Мамед Ордубади - Тавриз туманный
Дверь вновь открылась. К нам вышел Саллах-Сулейман, а за ним Тутунчи-оглы и другие. Увидав меня, Тутунчи-оглы растерялся и стал извиняться.
- Теперь не место, потом! - успел я шепнуть ему на ухо.
Вышедшие стали уговаривать нас войти в дом, но мы отказывались.
- Свет очей моих, - сказал, наконец, Саллах-Сулейман, обращаясь ко мне, - пожалуйте в комнату, проведем время. Не беспокойтесь, с головы вашей и волосок не упадет, за это отвечает Саллах-Сулейман.
- Мы сами можем ответить за себя, - сказал я и переступил порог.

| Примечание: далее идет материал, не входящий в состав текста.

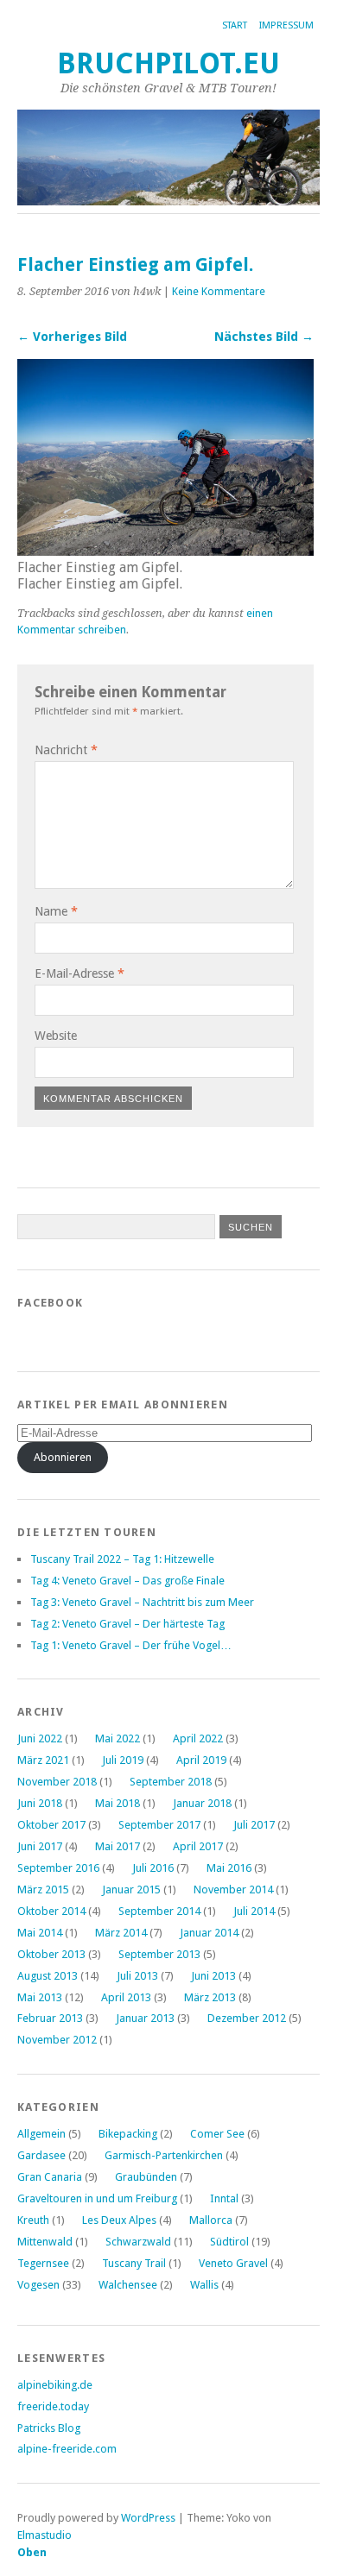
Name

Саллах-Сулейман посмотрел на меня. Он понял, что я хотел сказать, и объяснил товарищам.
Я знал, что Фарханг-заде вооружен, а у меня был русский наган и две ручные гранаты.
На Фарханг-заде можно было вполне надеяться. В случае чего и Тутунчи-оглы стал бы на нашу сторону.
Пройдя узкий коридор, мы вышли на небольшой дворик, оттуда попали во второй коридор, освещенный маленькой лампой. Встретивший нас хозяин дома Самед-даи тепло приветствовал нас:
- Пожалуйте, дети мои, повеселитесь!
Мы вошли в просторную комнату, освещенную большой лампой, где застали картину разнузданного веселья. Здесь было около десяти муджахидов и столько же женщин, лица которых были закрыты густой белой вуалью.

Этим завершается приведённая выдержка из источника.